PiperOrigin-RevId: 707468281
---
 gemma/layers.py  |  3 ++-
 gemma/modules.py | 37 ++++++++++++++++++-------------------
 2 files changed, 20 insertions(+), 20 deletions(-)

diff --git a/gemma/layers.py b/gemma/layers.py
index f6179cb..189dad0 100644
--- a/gemma/layers.py
+++ b/gemma/layers.py
@@ -22,10 +22,11 @@
 class Einsum(nn.Module):
   """Einsum is a convenience module for parameterized tensor multiplication."""
   shape: tuple[int, ...]
+  weight_name: str = 'w'
 
   @nn.compact
   def __call__(self, eqn: str, x: jax.Array) -> jax.Array:
-    w = self.param('w', nn.initializers.normal(), self.shape)
+    w = self.param(self.weight_name, nn.initializers.normal(), self.shape)

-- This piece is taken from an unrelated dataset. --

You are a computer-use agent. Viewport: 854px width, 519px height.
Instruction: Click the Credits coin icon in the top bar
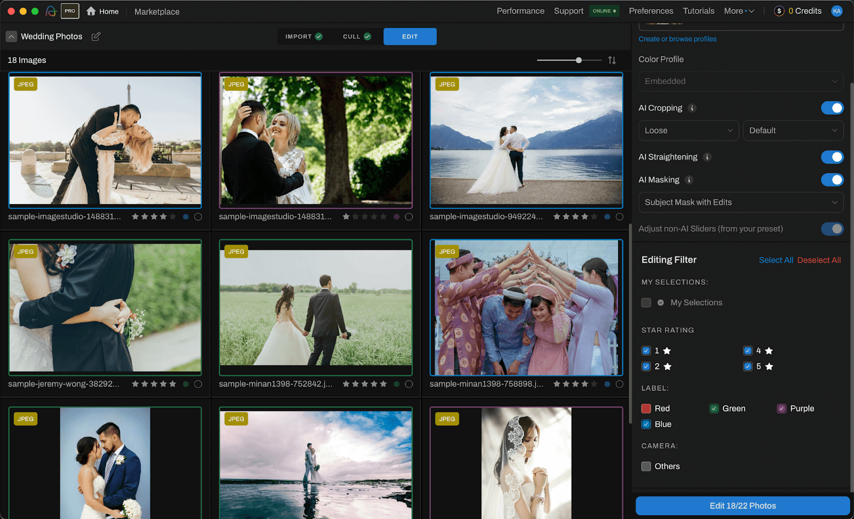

     return jnp.einsum(eqn, x, w)
 
 
diff --git a/gemma/modules.py b/gemma/modules.py
index 7a1fa67..9f8b399 100644
--- a/gemma/modules.py
+++ b/gemma/modules.py
@@ -248,32 +248,31 @@ def __call__(self, x):
     # Some versions use an alternate parameter ordering that
     # transposes hidden_dim and features.
     if self.transpose_gating_einsum:
-      w_gating = self.param(
-          'gating_einsum',
-          nn.initializers.normal(),
-          ((2, self.hidden_dim, self.features)),
+      eq = '...F,NHF->...,NH'
+      gating = layers.Einsum(
+          shape=(2, self.hidden_dim, self.features),
+          weight_name='gating_einsum',
       )
-      w_gating = w_gating.transpose((0, 2, 1))
     else:
-      w_gating = self.param(
-          'gating_einsum',
-          nn.initializers.normal(),
-          ((2, self.features, self.hidden_dim)),
+      eq = '...F,NFH->...NH'
+      gating = layers.Einsum(
+          shape=(2, self.features, self.hidden_dim),
+          weight_name='gating_einsum',
       )
-    ff_gate = jnp.dot(x, w_gating[0])
-    gate_value = nn.gelu(ff_gate)
 
-    # Up projection
-    ff1 = jnp.dot(x, w_gating[1])
-    activations = gate_value * ff1
+    # Use the same scope for backwards compatibility with existing checkpoints
+    # created before using `layers.Einsum` here.
+    nn.share_scope(self, gating)
+    gate = gating(eq, x)
+    activations = nn.gelu(gate[..., 0, :]) * gate[..., 1, :]
 
     # Down projection
-    w_linear = self.param(
-        'linear',
-        nn.initializers.zeros_init(),
-        (self.hidden_dim, self.features),
+    linear = layers.Einsum(
+        shape=(self.hidden_dim, self.features),
+        weight_name='linear',
     )
-    outputs = jnp.dot(activations, w_linear)
+    nn.share_scope(self, linear)
+    outputs = linear('...H,HF->...F', activations)
 
     return outputs